Après la fermeture des universités publiques de la ville de Bukavu et Goma, les réactions sont légion. C’est le cas du docteur Denis Mukwege qui pense que l’éducation de la jeunesse Congolaise est sacrée et non négociable. Elle ne doit donc pas être sacrifiée pour des intérêts politiques.
Dans son message du mercredi 26 aout, docteur Denis Mukwege condamner les nominations des nouvelles autorités académiques dans les institutions supérieures et universitaires par l’AFC M23 dans les zones occupées d’une part, et la suspension des activités académiques par le régime de Kinshasa, d’autre part.
Selon lui, après la fermeture des aéroports, la fermeture des banques, la restriction de l’aide humanitaire et des mouvements de la population, la fermeture des universités vient resserrer l’étau sur douze millions de compatriotes du Nord et du Sud Kivu abandonnés à leur triste sort.
Il rappelle que l’avenir de cette jeunesse a déjà été brisé par le chômage, le détournement des fonds destinés à son épanouissement, le recrutement forcé dans des groupes armés et les tueries qui endeuillent chaque jour les familles. Briser aujourd’hui leur espoir de rêver, d’apprendre et de se former pour réaliser leurs aspirations et servir la société est une ligne rouge inacceptable, dit-il.
Dans ce même message, le prix Nobel de la paix lance un appel pressant à tous les acteurs étatiques et non étatiques impliqués dans la recherche d’une solution à cette crise afin de faire de l’éducation des enfants congolais une priorité absolue de tous les processus en cours.

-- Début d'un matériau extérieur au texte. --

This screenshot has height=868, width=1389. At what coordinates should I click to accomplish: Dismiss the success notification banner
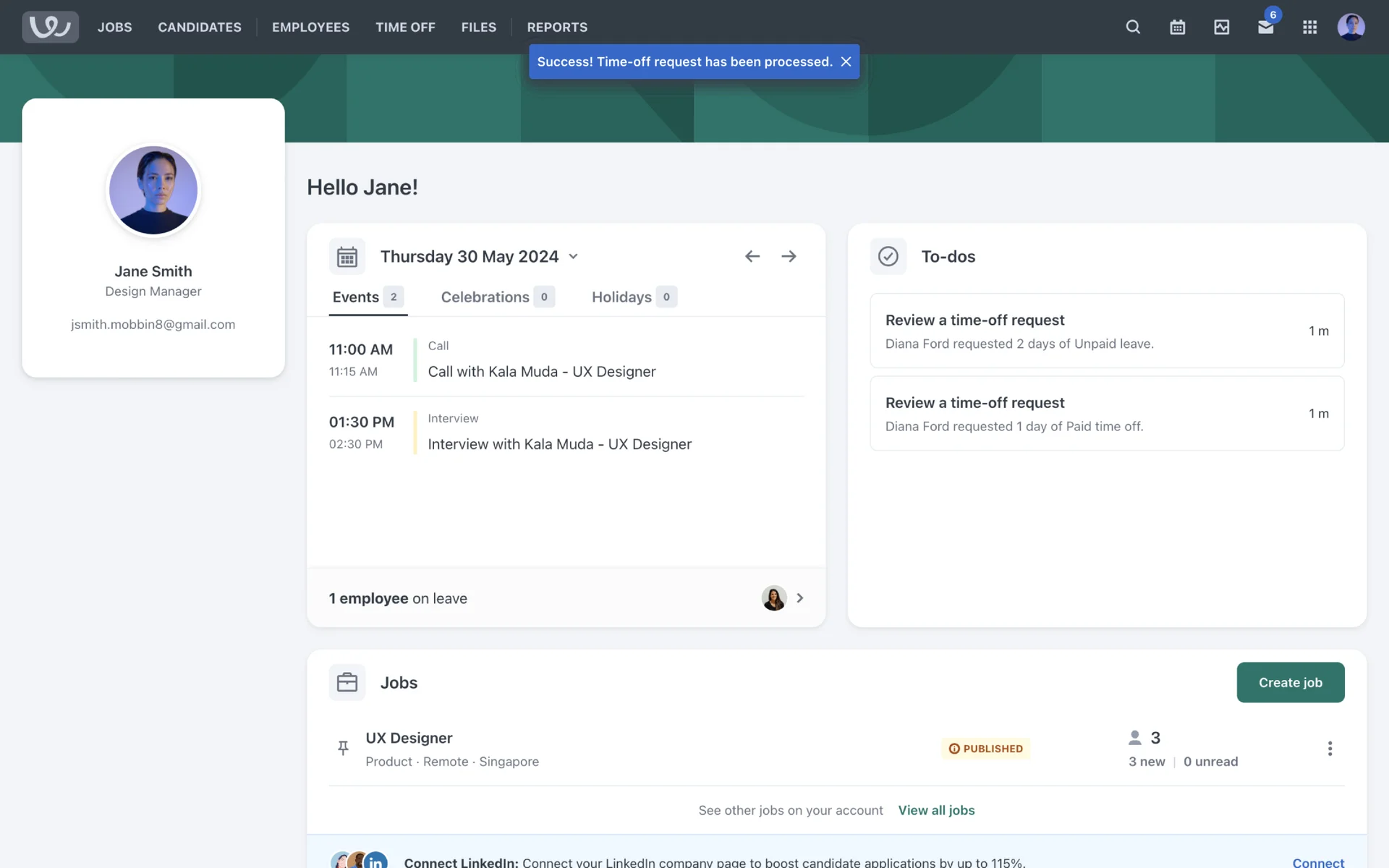846,61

Il exige aussi la fin de l’instrumentalisation et de l’ingérence dans la gestion des établissements scolaires et universitaires ainsi que la reprise sécurisée des cours partout sur le territoire national, y compris dans les zones occupées.
L’avenir de la jeunesse ne peut pas être la monnaie d’échange des calculs politiques ni être traité comme un simple dommage collatéral, conclue Denis Mukwege.